Thus, a polymer (a7; shown as a7-1 in the scheme 3) having an unsaturated group at its molecular end is formed by a reaction of a polymer having a mercapto group and an unsaturated compound (a6) containing a functional group. Then, the polymer (a7) having an unsaturated group at its molecular end is reacted with the hydrosilane compound (a5) containing a cross-linkable silyl group. As the hydrosilane compound (a5) containing a cross-linkable silyl group, any compound having a hydrosilyl group and a cross-linkable silyl group that is the same as used in Production method 2 can be employed, and transition metal catalysts as used in Production method 2 can be employed as a hydrosilylation catalyst. At the time of the reaction, a dehydrating agent (e.g., methyl orthoformate) for removing water in the reaction system can be preferably used, if necessary. By the above-described reaction, a polymer (A-3-1) containing a cross-linkable silyl group, which is a polymer containing a cross-linkable silyl group at its molecular end can be obtained. This polymer can be a linear polymer having a cross-linkable silyl group(s) in its one end or both ends, or a star-shaped polymer having a cross-linkable silyl group at its end, depending on the structure of the thiocarbonylthio compound (2).

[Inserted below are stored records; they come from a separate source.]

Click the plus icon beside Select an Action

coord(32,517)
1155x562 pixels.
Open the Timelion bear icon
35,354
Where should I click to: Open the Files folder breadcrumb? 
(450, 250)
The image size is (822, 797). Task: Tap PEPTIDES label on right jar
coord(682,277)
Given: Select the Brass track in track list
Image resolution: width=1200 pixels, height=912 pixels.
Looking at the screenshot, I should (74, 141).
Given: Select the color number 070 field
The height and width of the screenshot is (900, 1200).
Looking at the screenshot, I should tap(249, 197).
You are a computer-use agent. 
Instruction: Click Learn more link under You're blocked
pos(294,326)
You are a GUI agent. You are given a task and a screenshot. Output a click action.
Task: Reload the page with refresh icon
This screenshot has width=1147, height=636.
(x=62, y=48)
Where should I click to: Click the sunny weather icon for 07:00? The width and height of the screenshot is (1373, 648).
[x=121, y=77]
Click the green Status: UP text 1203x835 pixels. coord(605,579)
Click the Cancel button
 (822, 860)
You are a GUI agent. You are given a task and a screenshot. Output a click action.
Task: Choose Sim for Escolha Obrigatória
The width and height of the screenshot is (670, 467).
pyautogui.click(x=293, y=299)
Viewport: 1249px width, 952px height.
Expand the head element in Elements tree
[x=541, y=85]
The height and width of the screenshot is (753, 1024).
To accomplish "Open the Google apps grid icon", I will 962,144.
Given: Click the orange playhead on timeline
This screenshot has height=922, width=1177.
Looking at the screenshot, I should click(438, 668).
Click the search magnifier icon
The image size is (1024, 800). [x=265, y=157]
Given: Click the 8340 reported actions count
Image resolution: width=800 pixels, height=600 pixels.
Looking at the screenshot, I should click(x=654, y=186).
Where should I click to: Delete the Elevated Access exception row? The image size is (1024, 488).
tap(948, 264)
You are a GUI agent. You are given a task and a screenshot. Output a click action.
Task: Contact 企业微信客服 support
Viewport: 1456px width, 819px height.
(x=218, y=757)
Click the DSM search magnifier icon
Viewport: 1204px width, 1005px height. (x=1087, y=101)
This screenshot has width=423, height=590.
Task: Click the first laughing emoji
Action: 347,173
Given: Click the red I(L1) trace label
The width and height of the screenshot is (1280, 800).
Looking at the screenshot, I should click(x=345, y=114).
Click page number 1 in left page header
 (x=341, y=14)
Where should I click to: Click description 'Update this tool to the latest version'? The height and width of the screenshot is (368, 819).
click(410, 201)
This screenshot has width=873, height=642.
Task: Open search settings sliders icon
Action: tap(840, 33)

In the scheme 4, first, a polymerization of the radical polymerizable monomer (a1) is performed in the presence of the thiocarbonylthio compound (3). This polymerization is performed in the same manner as in the scheme 3, and thus the polymer (6) having a thiocarbonylthio group can be obtained. Then, the thiocarboxylthio group of the obtained polymer (6) having a thiocarbonylthio group is converted to a mercapto group or a mercaptide group with a treatment agent, and thus a polymer (8) having a mercapto group or a mercaptide group is obtained. Then, this polymer (8) is reacted with the unsaturated compound (a6) containing a functional group and the hydrosilane compound (a5) containing a cross-linkable silyl group in this order. By the above-described reaction, a polymer (A-3-2) containing a cross-linkable silyl group, which is a polymer containing a cross-linkable silyl group at its molecular end, is obtained. As shown in the scheme 4, when the thiocarbonylthio compound (3) is used, a linear polymer having a cross-linkable silyl group in one end is formed.

[Polymer (A) Containing a Cross-Linkable Silyl Group]

By the methods described in Production methods 1 to 3, the polymer (A) containing a cross-linkable silyl group can be obtained. As can be seen from the above description, this polymer (A) has a cross-linkable silyl group shown by general formula (1) at its molecular end.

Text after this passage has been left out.